We had planned to see the Ghost Town of Kolmanskuppe, a short
drive out of Lüderitz, but we first needed to pick up a permit,
tickets and directions on how to get there. The lady at the
4WD adventure shop told us how to get there (really easy - keep
driving out of town until you hit some buildings that have been
swallowed by the dunes on the right). Not wanting to lose a
good source of information, I asked her how best to get to
Sossusvlei and the large red dunes. She gave us some advice
and recommended that we take the D707 alternative route after we
pass Aus because it's meant to be more picturesque.

5 minutes out of town we could already see the decrepit
abandoned buildings. This was the famous ghost town of
Kolmanskuppe. After parking the car we walked up to the main
building and ordered some breakfast, two very delicious strawberry
and ice cream pancakes. Our camera battery was flat and we
asked the lady at the counter if she'd be kind enough to put it on
charge for us. Half an hour should be enough to get it
charged for today. Half an hour later the tour started.

We were divided into two groups, those that could speak German
and those that couldn't. Obviously I couldn't and Ann-Marie
stayed with me in the English one.

The whole town was built for the excavation or mining of
diamonds. Back in 1908 a guy discovered some diamonds in the
area and staked his claim. Apparently all of Lüderitz thought
he was crazy but he did find them, large quantities even lying on
the surface of the ground. On a good day a worker could
collect up to 260 carats. Not a bad day's work.

Given his success, Kolmanskuppe was built to house the workers,
diamond washing and sorting facilities, a light railway which
connected Kolmanskuppe and Lüderitz as well as the first cool-room
for meat storage on the African continent.

We walked around the whole ground, exploring the structures -
some almost completely consumed by the sand.
After taking some photos and having one last look, we started
our drive back towards Aus.

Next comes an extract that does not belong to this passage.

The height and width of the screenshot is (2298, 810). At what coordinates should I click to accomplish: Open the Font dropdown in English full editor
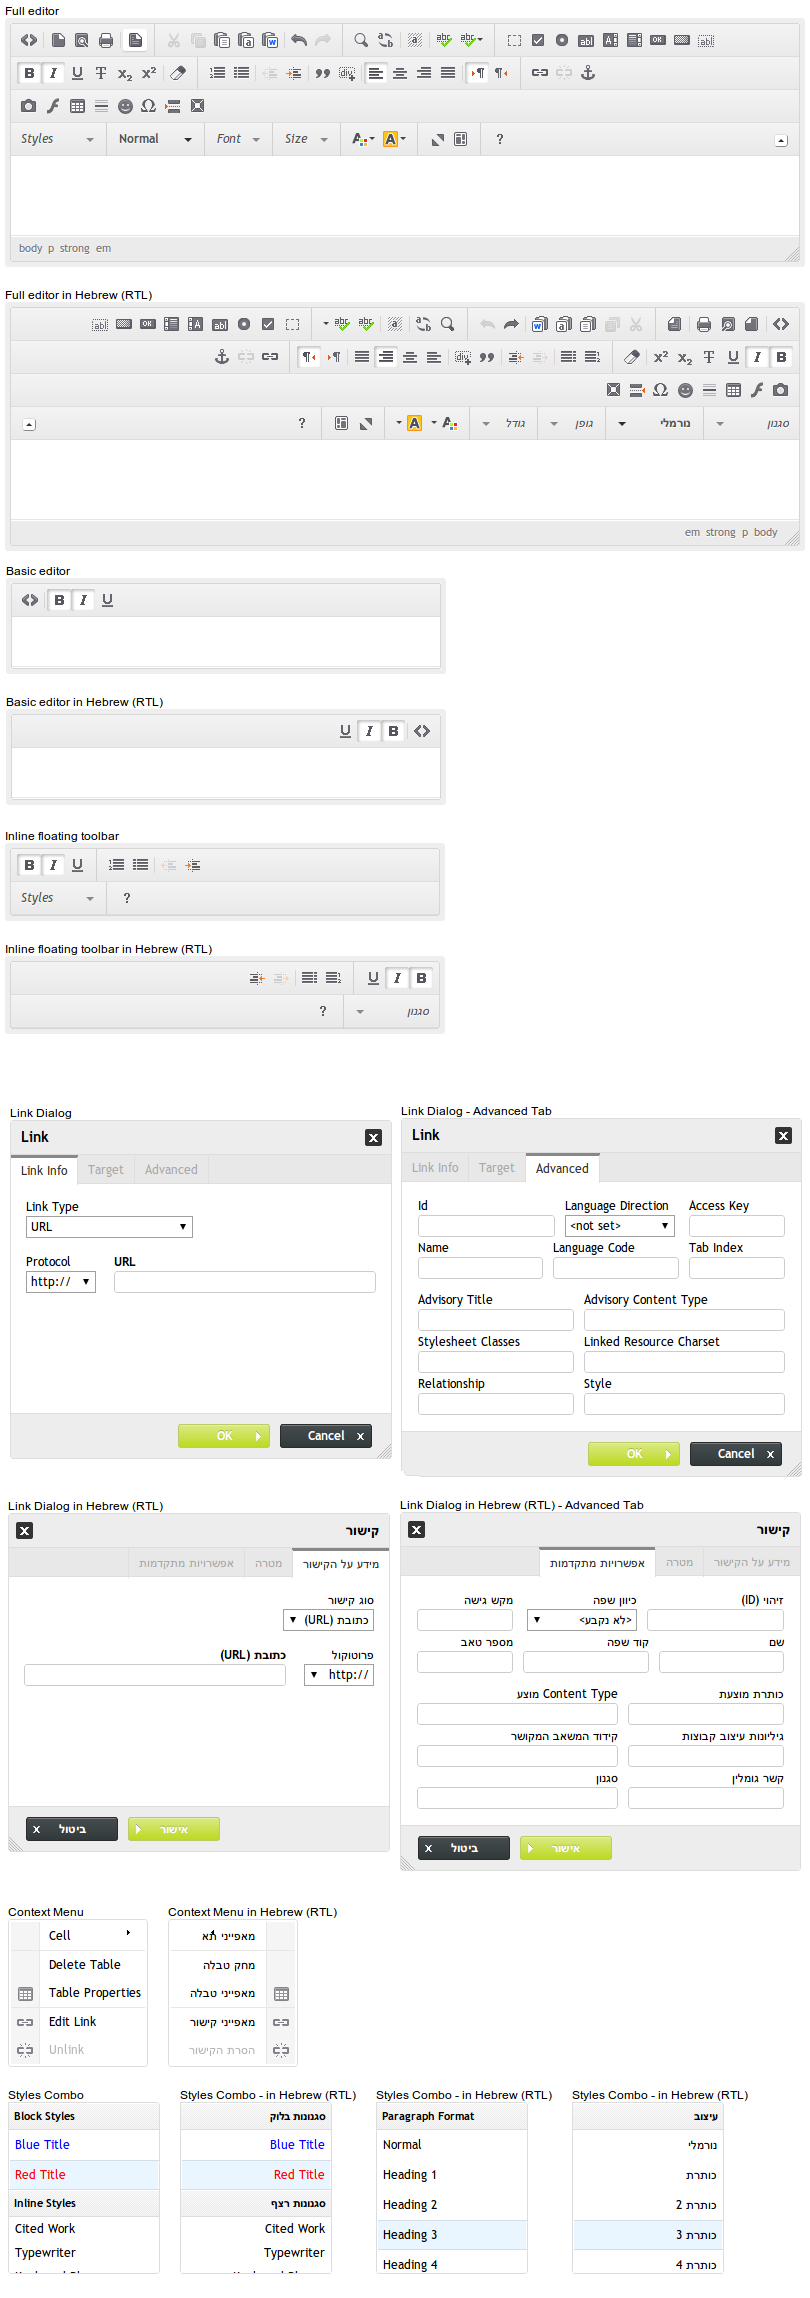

Just after Aus, we took the C13
north - this was the first time we'd hit gravel road. Even
these gravel roads are in excellent condition, it's not hard to do
120km/hr without making the car unstable. Shortly afterwards
we turned into the D707.

It really was a worthwhile drive which wound its way through
high hills with trees dotted around the crests. We passed
through many private properties, game reserves and cattle ranches
which required us to open and close gates.

There was one hill in particular with a sprinkling of only
Quiver Trees. The Quiver trees are found only in Western
South Africa and Southern Namibia

There was a curious type of tree which we passed, eventually we
figured out that the questionable object in the branches were
actually bird nests.


These were composed of small sticks all stuck together to form
massive structures spanning numerous branches. Neither one of
us could believe the wild animals freely wandering about. We
saw springbok, ostriches, impala, wildebeest and hyena.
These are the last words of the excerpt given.